Rien qu’eux deux, et il n’y a pas plus grande densité. María Muñoz et Pep Ramis ont la science des aguets, l’acuité des gestes profondément enracinés et la délicatesse aussi de ne jamais brusquer les choses. Ensemble, ils ont créé en 1989 la compagnie Mal Pelo. Ensemble, ils ont donné vie à un lieu de travail, L’animal a l’esquena, dans l’arrière-pays catalan, où ils cultivent leur poésie loin de l’agitation urbaine. Ensemble, on les retrouve en duo dans la géographie intime du CINQUIÈME HIVER, poème de corps et de présences, de regards et de touchers, de silences et de bruissements. L’espace est entièrement immaculé, d’un blanc clinique, désertique, paysage sans aspérité où seul est dressé un mystérieux haut-parleur. Tout de noir vêtus, María Muñoz et Pep Ramis vont pleinement habiter cet espace a priori inhospitalier. Pour les accompagner dans ce voyage intérieur, seuls résonnent de temps à autre deux chansons d’Alia Sellami sur des textes d’Erri de Luca, la voix du cantaor flamenco Niño de Elche et le souffle d’Israel Galván, le tout magnifiquement sonorisé par Fanny Thollot.

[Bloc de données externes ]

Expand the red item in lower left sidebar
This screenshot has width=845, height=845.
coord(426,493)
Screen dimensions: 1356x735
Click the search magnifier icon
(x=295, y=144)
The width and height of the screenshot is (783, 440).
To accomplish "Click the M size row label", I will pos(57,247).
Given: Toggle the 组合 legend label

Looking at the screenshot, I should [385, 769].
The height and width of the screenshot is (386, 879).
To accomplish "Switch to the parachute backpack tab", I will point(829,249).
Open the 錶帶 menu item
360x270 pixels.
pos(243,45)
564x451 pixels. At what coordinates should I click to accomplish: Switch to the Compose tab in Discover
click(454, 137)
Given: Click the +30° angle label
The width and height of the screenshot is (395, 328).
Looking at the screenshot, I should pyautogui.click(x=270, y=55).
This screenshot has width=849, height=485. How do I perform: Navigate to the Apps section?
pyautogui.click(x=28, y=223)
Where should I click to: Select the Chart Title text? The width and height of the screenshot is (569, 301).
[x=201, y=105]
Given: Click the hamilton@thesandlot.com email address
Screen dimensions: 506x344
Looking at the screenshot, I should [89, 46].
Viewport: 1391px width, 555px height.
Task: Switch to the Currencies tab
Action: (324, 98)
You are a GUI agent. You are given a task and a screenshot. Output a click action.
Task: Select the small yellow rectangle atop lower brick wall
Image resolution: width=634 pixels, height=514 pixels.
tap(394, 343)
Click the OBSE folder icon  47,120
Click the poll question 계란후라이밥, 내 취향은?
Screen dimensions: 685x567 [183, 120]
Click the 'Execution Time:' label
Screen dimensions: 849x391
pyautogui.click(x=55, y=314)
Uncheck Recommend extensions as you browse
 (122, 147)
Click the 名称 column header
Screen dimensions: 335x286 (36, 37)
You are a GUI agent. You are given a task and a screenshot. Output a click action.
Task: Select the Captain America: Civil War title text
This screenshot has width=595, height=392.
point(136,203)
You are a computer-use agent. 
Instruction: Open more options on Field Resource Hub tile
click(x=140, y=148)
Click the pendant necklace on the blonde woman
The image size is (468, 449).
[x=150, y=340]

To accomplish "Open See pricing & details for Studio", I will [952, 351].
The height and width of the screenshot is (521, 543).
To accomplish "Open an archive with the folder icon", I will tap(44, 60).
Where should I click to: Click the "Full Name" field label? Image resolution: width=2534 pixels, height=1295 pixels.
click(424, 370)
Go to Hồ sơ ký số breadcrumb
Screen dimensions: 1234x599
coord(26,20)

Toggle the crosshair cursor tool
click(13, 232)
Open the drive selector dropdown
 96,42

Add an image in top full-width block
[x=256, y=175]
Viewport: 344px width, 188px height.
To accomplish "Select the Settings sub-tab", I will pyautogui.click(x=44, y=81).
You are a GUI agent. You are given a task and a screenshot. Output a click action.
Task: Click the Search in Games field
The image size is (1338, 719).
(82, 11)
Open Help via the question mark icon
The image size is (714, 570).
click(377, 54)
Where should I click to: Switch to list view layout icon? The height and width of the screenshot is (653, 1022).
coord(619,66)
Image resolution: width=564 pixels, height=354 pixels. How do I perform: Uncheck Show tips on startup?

Sans fioritures inutiles, avec une musicalité infusée dont avait déjà fait preuve María Muñoz dans un solo, Bach, conduit à fleur de peau 1, la danse émerge dans une sorte d’absolue sincérité, en toute plénitude. Comme dans la vie, il y a des griffures et des caresses, et tout ce que deux êtres qui s’aiment peuvent partager, une extraordinaire tendresse polie par le temps, et que la danse en compagnie, sans doute, a su tenir en éveil. Quel est alors ce « cinquième hiver » que traverse le duo María Muñoz/Pep Ramis? Ils ne le disent pas, la poésie n’a pas besoin d’explications… Mais au détour d’une conversation avec les deux chorégraphes, on mesure combien la crise économique qui a secoué l’Espagne les a affectés au quotidien, dans l’essence même de leur travail. Des budgets en berne, des subventions considérablement réduites… « Le plus dur, confie María Muñoz, a été de devoir se séparer de gens avec qui on travaillait depuis des années… » Bien sûr, LE CINQUIÈME HIVER ne dit rien de cette situation qu’il a fallu éprouver et endurer. On sent pourtant, comme en filigrane, le poids d’une lassitude, la prégnance d’une fragilité. Mais la danse peut être une alchimie. Au creux de l’hiver, quelle que soit la rudesse du temps, María Muñoz et Pep Ramis font naître un dialogue lumineux et généreux. Et leur duo, comme un feu qui veille dans la cheminée de l’être, a quelque chose de singulièrement réconfortant.
Jean-Marc Adolphe
1. Le solo Bach a été présenté au Théâtre des Abbesses en juin 2013.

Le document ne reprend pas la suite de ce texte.